Data shown:
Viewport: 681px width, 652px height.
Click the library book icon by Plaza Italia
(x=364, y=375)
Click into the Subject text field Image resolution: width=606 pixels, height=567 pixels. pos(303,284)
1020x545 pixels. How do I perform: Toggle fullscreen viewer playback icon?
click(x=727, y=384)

---

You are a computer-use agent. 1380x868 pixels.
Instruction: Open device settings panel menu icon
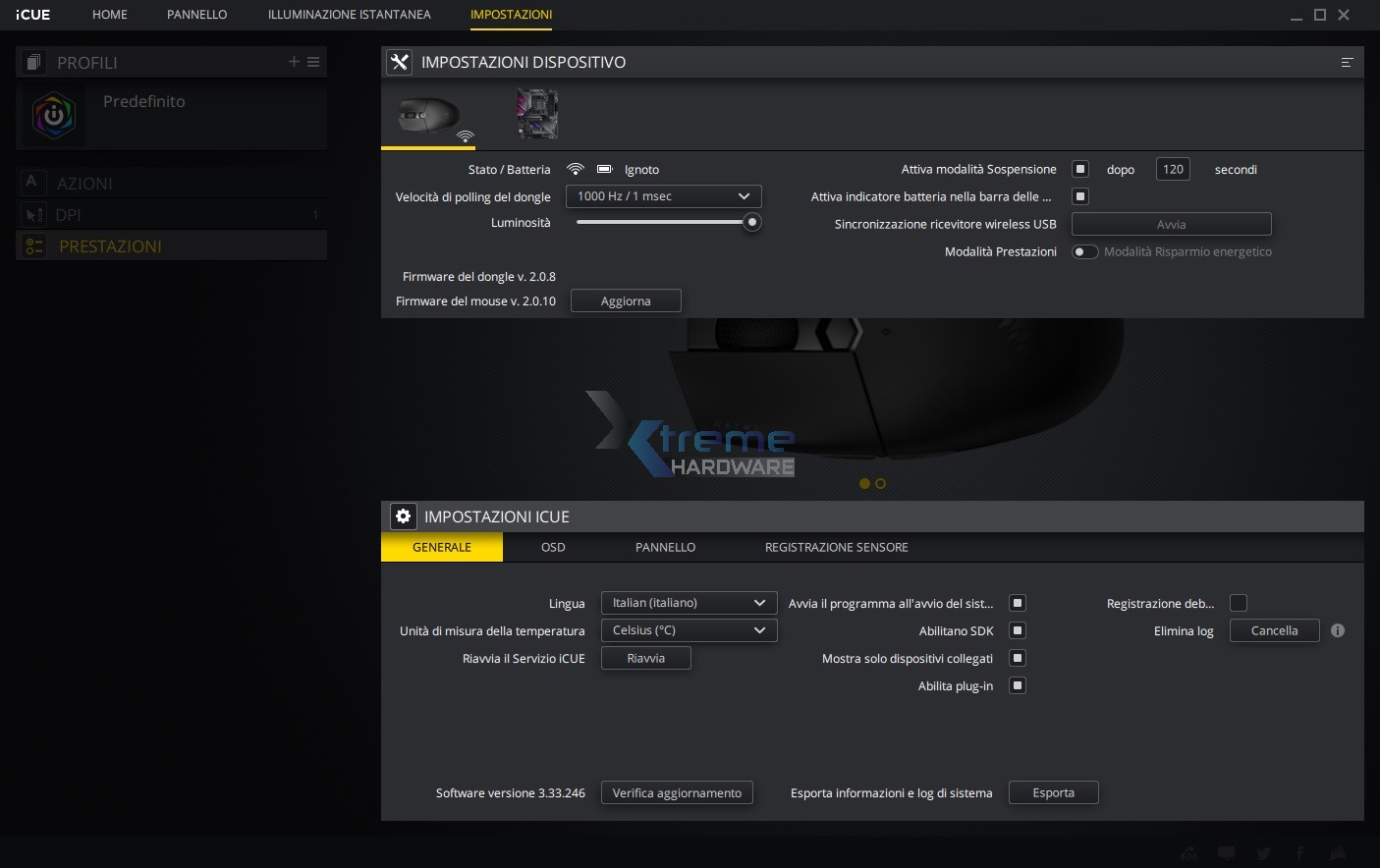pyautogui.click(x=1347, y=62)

Task:
Scan the records above for the lines holding "Viewport: 681px width, 652px height." and "Click into the". Transcribe those two and every line between them word for word, and no others.

The answer:
Viewport: 681px width, 652px height.
Click the library book icon by Plaza Italia
(x=364, y=375)
Click into the Subject text field Image resolution: width=606 pixels, height=567 pixels. pos(303,284)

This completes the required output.